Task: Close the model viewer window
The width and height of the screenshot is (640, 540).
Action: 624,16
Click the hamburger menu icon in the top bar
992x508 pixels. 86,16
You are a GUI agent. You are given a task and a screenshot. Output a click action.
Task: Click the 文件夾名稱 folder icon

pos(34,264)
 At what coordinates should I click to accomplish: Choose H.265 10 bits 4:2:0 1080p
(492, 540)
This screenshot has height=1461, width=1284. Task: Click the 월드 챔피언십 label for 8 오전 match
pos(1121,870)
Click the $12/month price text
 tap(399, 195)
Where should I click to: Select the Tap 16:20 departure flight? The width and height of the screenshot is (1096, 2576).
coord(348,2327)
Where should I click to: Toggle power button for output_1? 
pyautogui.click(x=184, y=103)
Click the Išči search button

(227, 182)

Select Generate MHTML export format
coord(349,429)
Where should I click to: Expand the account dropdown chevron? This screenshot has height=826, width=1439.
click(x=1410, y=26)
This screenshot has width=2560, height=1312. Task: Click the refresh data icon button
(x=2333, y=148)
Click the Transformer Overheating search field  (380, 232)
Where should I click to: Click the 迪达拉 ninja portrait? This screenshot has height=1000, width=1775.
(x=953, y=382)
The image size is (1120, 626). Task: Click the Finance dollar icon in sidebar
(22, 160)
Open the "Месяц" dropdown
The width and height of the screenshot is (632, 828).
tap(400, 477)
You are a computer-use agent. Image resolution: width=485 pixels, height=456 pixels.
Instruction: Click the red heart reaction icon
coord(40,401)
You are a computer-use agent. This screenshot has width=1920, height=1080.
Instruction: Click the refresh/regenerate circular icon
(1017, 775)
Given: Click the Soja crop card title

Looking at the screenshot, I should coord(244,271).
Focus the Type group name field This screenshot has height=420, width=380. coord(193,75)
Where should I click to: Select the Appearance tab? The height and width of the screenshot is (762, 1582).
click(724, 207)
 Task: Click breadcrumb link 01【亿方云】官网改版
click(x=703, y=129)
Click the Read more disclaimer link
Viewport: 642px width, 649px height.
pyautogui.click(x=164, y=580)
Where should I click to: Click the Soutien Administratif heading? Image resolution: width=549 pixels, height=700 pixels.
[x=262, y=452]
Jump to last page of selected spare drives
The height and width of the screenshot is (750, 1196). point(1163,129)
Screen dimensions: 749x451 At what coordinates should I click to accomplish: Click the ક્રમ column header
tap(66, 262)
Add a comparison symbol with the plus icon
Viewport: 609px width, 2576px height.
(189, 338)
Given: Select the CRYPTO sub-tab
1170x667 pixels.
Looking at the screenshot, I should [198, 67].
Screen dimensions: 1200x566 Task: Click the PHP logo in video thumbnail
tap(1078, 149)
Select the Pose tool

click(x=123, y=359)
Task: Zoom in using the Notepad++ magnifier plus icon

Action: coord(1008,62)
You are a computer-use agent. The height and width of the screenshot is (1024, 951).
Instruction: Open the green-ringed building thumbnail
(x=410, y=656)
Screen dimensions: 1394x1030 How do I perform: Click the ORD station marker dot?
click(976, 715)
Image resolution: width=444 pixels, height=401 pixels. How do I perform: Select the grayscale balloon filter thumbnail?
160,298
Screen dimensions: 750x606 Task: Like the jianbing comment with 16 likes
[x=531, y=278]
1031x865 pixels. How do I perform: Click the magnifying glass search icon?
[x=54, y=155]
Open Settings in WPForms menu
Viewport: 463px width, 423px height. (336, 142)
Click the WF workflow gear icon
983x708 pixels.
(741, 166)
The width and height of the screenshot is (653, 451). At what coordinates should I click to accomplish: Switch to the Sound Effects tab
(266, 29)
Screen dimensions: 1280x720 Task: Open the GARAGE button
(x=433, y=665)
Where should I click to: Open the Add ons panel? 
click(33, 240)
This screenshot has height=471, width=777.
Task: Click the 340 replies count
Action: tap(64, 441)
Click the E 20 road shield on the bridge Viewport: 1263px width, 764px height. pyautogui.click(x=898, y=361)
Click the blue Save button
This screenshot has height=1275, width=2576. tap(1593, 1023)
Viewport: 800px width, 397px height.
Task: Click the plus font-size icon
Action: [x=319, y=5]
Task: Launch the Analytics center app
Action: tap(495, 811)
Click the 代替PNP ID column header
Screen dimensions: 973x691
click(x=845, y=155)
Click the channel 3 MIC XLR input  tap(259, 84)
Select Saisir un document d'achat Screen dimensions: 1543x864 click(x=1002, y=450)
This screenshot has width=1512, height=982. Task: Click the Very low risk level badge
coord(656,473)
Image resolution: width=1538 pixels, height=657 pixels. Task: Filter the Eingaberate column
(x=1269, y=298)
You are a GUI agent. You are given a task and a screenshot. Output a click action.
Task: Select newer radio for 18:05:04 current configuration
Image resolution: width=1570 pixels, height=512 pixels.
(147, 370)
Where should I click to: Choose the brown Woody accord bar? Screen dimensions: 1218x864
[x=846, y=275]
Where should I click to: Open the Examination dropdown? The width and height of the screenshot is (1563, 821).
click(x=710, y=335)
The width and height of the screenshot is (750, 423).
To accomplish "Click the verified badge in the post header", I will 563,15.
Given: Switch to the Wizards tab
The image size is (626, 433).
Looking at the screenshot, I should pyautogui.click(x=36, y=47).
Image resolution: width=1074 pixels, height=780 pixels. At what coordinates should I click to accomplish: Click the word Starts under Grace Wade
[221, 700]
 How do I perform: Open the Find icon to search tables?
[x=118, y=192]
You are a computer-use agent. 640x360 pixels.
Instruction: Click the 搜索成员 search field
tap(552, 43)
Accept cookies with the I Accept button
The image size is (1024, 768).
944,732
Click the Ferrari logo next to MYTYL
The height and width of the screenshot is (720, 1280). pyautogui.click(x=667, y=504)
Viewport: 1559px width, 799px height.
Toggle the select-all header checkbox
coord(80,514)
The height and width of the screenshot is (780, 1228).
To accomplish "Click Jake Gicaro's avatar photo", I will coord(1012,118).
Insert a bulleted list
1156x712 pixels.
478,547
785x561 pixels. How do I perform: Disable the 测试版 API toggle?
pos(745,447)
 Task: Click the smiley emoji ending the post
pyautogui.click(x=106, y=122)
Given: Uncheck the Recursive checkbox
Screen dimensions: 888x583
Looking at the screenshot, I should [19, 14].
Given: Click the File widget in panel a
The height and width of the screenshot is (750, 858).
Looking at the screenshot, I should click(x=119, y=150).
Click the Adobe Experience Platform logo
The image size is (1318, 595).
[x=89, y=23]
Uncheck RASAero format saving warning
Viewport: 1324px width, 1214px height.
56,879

::::::::

What is required: Copy the entries word for word.

Solution to this task:
Task: Close the model viewer window
The width and height of the screenshot is (640, 540).
Action: 624,16
Click the hamburger menu icon in the top bar
992x508 pixels. 86,16
You are a GUI agent. You are given a task and a screenshot. Output a click action.
Task: Click the 文件夾名稱 folder icon

pos(34,264)
 At what coordinates should I click to accomplish: Choose H.265 10 bits 4:2:0 1080p
(492, 540)
This screenshot has height=1461, width=1284. Task: Click the 월드 챔피언십 label for 8 오전 match
pos(1121,870)
Click the $12/month price text
 tap(399, 195)
Where should I click to: Select the Tap 16:20 departure flight? The width and height of the screenshot is (1096, 2576).
coord(348,2327)
Where should I click to: Toggle power button for output_1? 
pyautogui.click(x=184, y=103)
Click the Išči search button

(227, 182)

Select Generate MHTML export format
coord(349,429)
Where should I click to: Expand the account dropdown chevron? This screenshot has height=826, width=1439.
click(x=1410, y=26)
This screenshot has width=2560, height=1312. Task: Click the refresh data icon button
(x=2333, y=148)
Click the Transformer Overheating search field  (380, 232)
Where should I click to: Click the 迪达拉 ninja portrait? This screenshot has height=1000, width=1775.
(x=953, y=382)
The image size is (1120, 626). Task: Click the Finance dollar icon in sidebar
(22, 160)
Open the "Месяц" dropdown
The width and height of the screenshot is (632, 828).
tap(400, 477)
You are a computer-use agent. Image resolution: width=485 pixels, height=456 pixels.
Instruction: Click the red heart reaction icon
coord(40,401)
You are a computer-use agent. This screenshot has width=1920, height=1080.
Instruction: Click the refresh/regenerate circular icon
(1017, 775)
Given: Click the Soja crop card title

Looking at the screenshot, I should coord(244,271).
Focus the Type group name field This screenshot has height=420, width=380. coord(193,75)
Where should I click to: Select the Appearance tab? The height and width of the screenshot is (762, 1582).
click(724, 207)
 Task: Click breadcrumb link 01【亿方云】官网改版
click(x=703, y=129)
Click the Read more disclaimer link
Viewport: 642px width, 649px height.
pyautogui.click(x=164, y=580)
Where should I click to: Click the Soutien Administratif heading? Image resolution: width=549 pixels, height=700 pixels.
[x=262, y=452]
Jump to last page of selected spare drives
The height and width of the screenshot is (750, 1196). point(1163,129)
Screen dimensions: 749x451 At what coordinates should I click to accomplish: Click the ક્રમ column header
tap(66, 262)
Add a comparison symbol with the plus icon
Viewport: 609px width, 2576px height.
(189, 338)
Given: Select the CRYPTO sub-tab
1170x667 pixels.
Looking at the screenshot, I should [198, 67].
Screen dimensions: 1200x566 Task: Click the PHP logo in video thumbnail
tap(1078, 149)
Select the Pose tool

click(x=123, y=359)
Task: Zoom in using the Notepad++ magnifier plus icon

Action: coord(1008,62)
You are a computer-use agent. The height and width of the screenshot is (1024, 951).
Instruction: Open the green-ringed building thumbnail
(x=410, y=656)
Screen dimensions: 1394x1030 How do I perform: Click the ORD station marker dot?
click(976, 715)
Image resolution: width=444 pixels, height=401 pixels. How do I perform: Select the grayscale balloon filter thumbnail?
160,298
Screen dimensions: 750x606 Task: Like the jianbing comment with 16 likes
[x=531, y=278]
1031x865 pixels. How do I perform: Click the magnifying glass search icon?
[x=54, y=155]
Open Settings in WPForms menu
Viewport: 463px width, 423px height. (336, 142)
Click the WF workflow gear icon
983x708 pixels.
(741, 166)
The width and height of the screenshot is (653, 451). At what coordinates should I click to accomplish: Switch to the Sound Effects tab
(266, 29)
Screen dimensions: 1280x720 Task: Open the GARAGE button
(x=433, y=665)
Where should I click to: Open the Add ons panel? 
click(33, 240)
This screenshot has height=471, width=777.
Task: Click the 340 replies count
Action: tap(64, 441)
Click the E 20 road shield on the bridge Viewport: 1263px width, 764px height. pyautogui.click(x=898, y=361)
Click the blue Save button
This screenshot has height=1275, width=2576. tap(1593, 1023)
Viewport: 800px width, 397px height.
Task: Click the plus font-size icon
Action: [x=319, y=5]
Task: Launch the Analytics center app
Action: tap(495, 811)
Click the 代替PNP ID column header
Screen dimensions: 973x691
click(x=845, y=155)
Click the channel 3 MIC XLR input  tap(259, 84)
Select Saisir un document d'achat Screen dimensions: 1543x864 click(x=1002, y=450)
This screenshot has width=1512, height=982. Task: Click the Very low risk level badge
coord(656,473)
Image resolution: width=1538 pixels, height=657 pixels. Task: Filter the Eingaberate column
(x=1269, y=298)
You are a GUI agent. You are given a task and a screenshot. Output a click action.
Task: Select newer radio for 18:05:04 current configuration
Image resolution: width=1570 pixels, height=512 pixels.
(147, 370)
Where should I click to: Choose the brown Woody accord bar? Screen dimensions: 1218x864
[x=846, y=275]
Where should I click to: Open the Examination dropdown? The width and height of the screenshot is (1563, 821).
click(x=710, y=335)
The width and height of the screenshot is (750, 423).
To accomplish "Click the verified badge in the post header", I will 563,15.
Given: Switch to the Wizards tab
The image size is (626, 433).
Looking at the screenshot, I should pyautogui.click(x=36, y=47).
Image resolution: width=1074 pixels, height=780 pixels. At what coordinates should I click to accomplish: Click the word Starts under Grace Wade
[221, 700]
 How do I perform: Open the Find icon to search tables?
[x=118, y=192]
You are a computer-use agent. 640x360 pixels.
Instruction: Click the 搜索成员 search field
tap(552, 43)
Accept cookies with the I Accept button
The image size is (1024, 768).
944,732
Click the Ferrari logo next to MYTYL
The height and width of the screenshot is (720, 1280). pyautogui.click(x=667, y=504)
Viewport: 1559px width, 799px height.
Toggle the select-all header checkbox
coord(80,514)
The height and width of the screenshot is (780, 1228).
To accomplish "Click Jake Gicaro's avatar photo", I will coord(1012,118).
Insert a bulleted list
1156x712 pixels.
478,547
785x561 pixels. How do I perform: Disable the 测试版 API toggle?
pos(745,447)
 Task: Click the smiley emoji ending the post
pyautogui.click(x=106, y=122)
Given: Uncheck the Recursive checkbox
Screen dimensions: 888x583
Looking at the screenshot, I should [19, 14].
Given: Click the File widget in panel a
The height and width of the screenshot is (750, 858).
Looking at the screenshot, I should click(x=119, y=150).
Click the Adobe Experience Platform logo
The image size is (1318, 595).
[x=89, y=23]
Uncheck RASAero format saving warning
Viewport: 1324px width, 1214px height.
56,879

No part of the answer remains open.